[HN Gopher] Neural Network Loss Landscapes: What do we know? (2021)
       ___________________________________________________________________
        
       Neural Network Loss Landscapes: What do we know? (2021)
        
       Author : bitforger
       Score  : 22 points
       Date   : 2022-07-17 20:55 UTC (2 hours ago)
        
 (HTM) web link (damueller.com)
 (TXT) w3m dump (damueller.com)
        
       | charleshmartin wrote:
       | https://calculatedcontent.com/2015/03/25/why-does-deep-learn...
        
       | evolvingstuff wrote:
       | Here are some "animated" loss landscapes I made quite a long time
       | ago:
       | 
       | http://evolvingstuff.blogspot.com/2011/02/animated-fractal-f...
       | 
       | These are related to recurrent neural networks evolved to
       | maximize fitness whilst wandering through a randomly generated
       | maze and picking up food pellets (the advantage being to remember
       | not to revisit where you have already been.)
        
       | MauranKilom wrote:
       | The "wedge" part under "3. Mode Connectivity" has at least one
       | obvious component: Neural networks tend to be invariant to
       | permuting nodes (together with their connections) within a layer.
       | Simply put, it doesn't matter in what order you number the K
       | nodes of e.g. a fully connected layer, but that alone already
       | means there are K! different solutions with exactly the same
       | behavior. Equivalently, the loss landscape is symmetric to
       | certain permutations of its dimensions.

Recorded data.
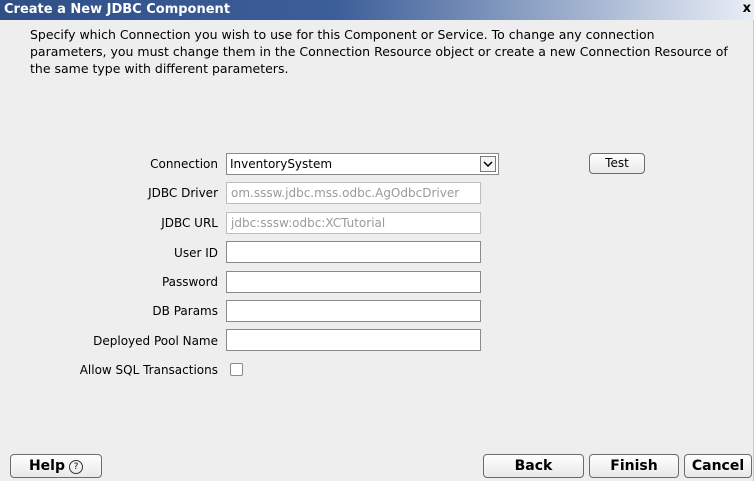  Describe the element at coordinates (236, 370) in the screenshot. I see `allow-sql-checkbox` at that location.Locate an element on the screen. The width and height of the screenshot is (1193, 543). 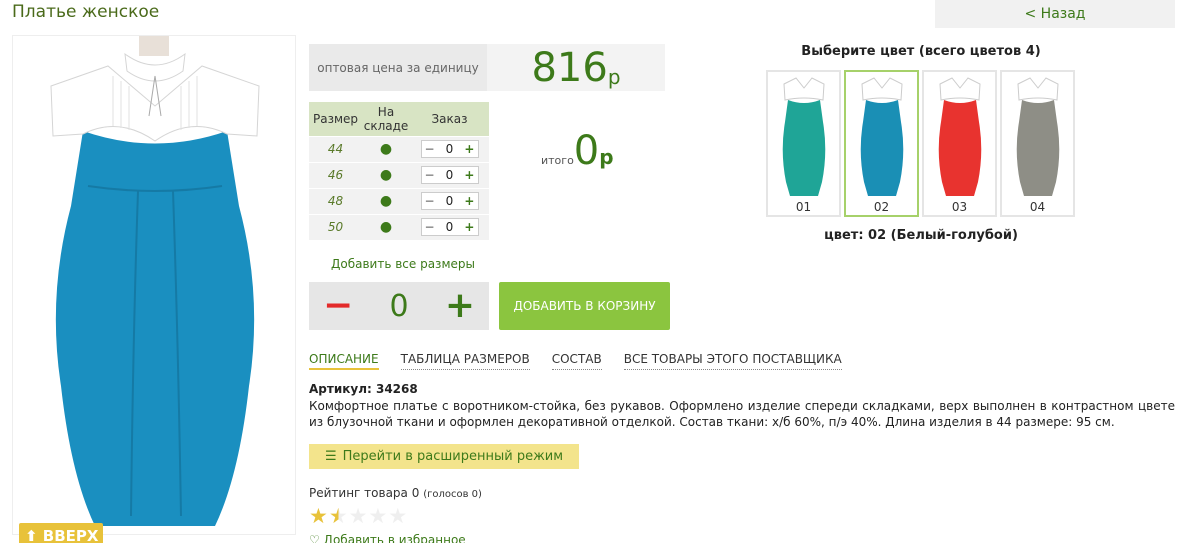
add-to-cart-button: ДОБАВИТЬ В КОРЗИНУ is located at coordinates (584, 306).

* * *

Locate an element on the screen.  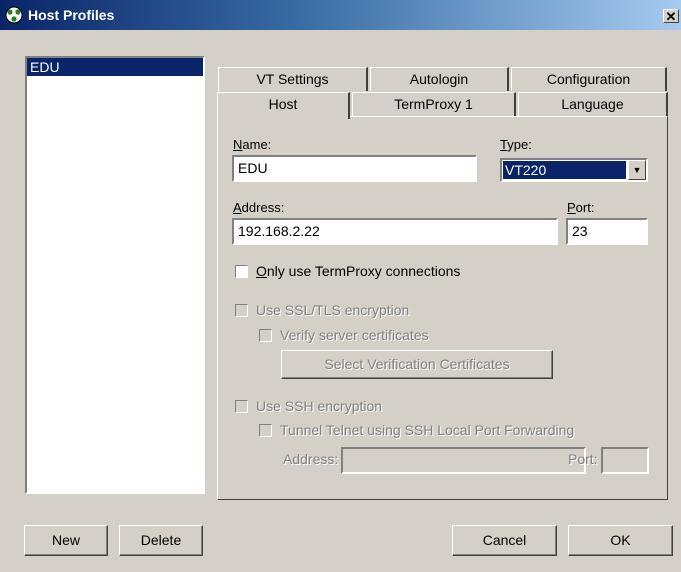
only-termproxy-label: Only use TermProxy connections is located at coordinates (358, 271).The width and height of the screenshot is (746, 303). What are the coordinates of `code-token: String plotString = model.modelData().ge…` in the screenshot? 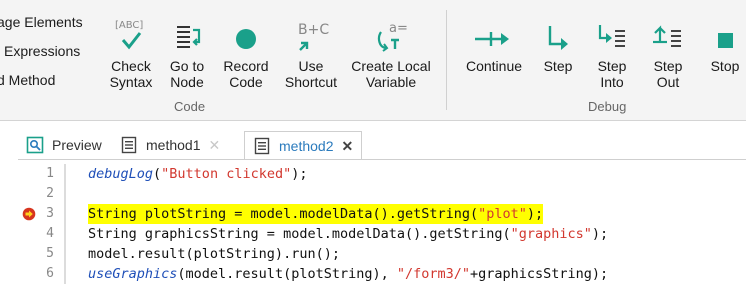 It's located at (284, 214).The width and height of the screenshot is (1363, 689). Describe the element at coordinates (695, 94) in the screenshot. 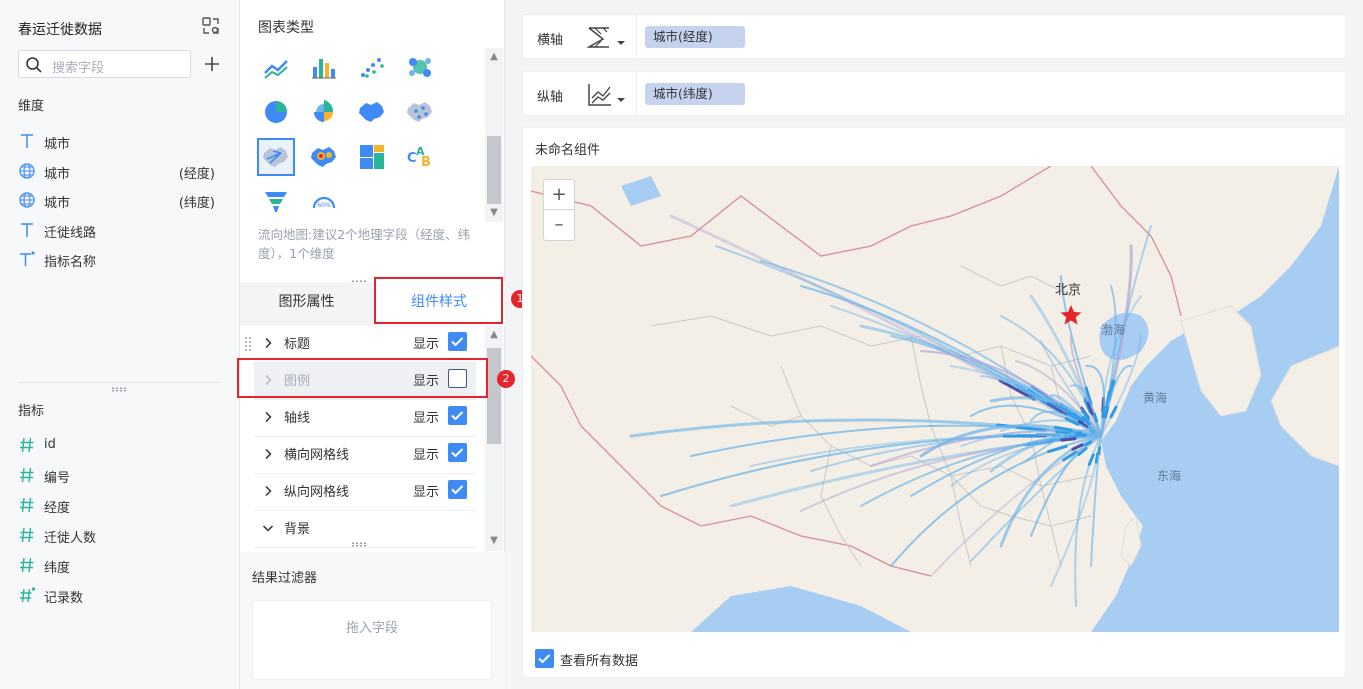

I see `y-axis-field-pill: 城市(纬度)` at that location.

Study questions.
(a) In the loss-landscapes thread, how many different solutions with exactly the same behavior does numbering the K nodes of a fully connected layer already imply?
(b) Please write what comes next in the loss-landscapes thread, starting after its last sentence.

Answers for this exercise.
(a) K!

(b)
       | 
       | This means that, at the very least, there are _many_ global
       | optima (well, unless all permutable weights end up with the same
       | value, which is obviously not the case). The fact that different
       | initializations /early training steps can end up in different but
       | equivalent optima follows directly from this symmetry. But
       | whether all their basins are connected, or whether there are just
       | multiple equivalent basins, is much less clear. The "non-linear"
       | connection stuff does seem to imply that they are all in some
       | (high-dimensional, non-linear) valley.
       | 
       | To be clear, this is just me looking at these results from the
       | "permutation" perspective above, because it leads to a few
       | obvious conclusions. But I am not qualified to judge which of
       | these results are more or less profound.
        
         | evolvingstuff wrote:
         | Completely agree! Plus, less trivially, there can be a bunch of
         | different link weight settings (for an assumed distribution of
         | inputs) that result in nearly-symmetric behaviors, and then
         | that is multiplied by the permutation results you have just
         | mentioned! So, it's complicated...
        
       ___________________________________________________________________
       (page generated 2022-07-17 23:00 UTC)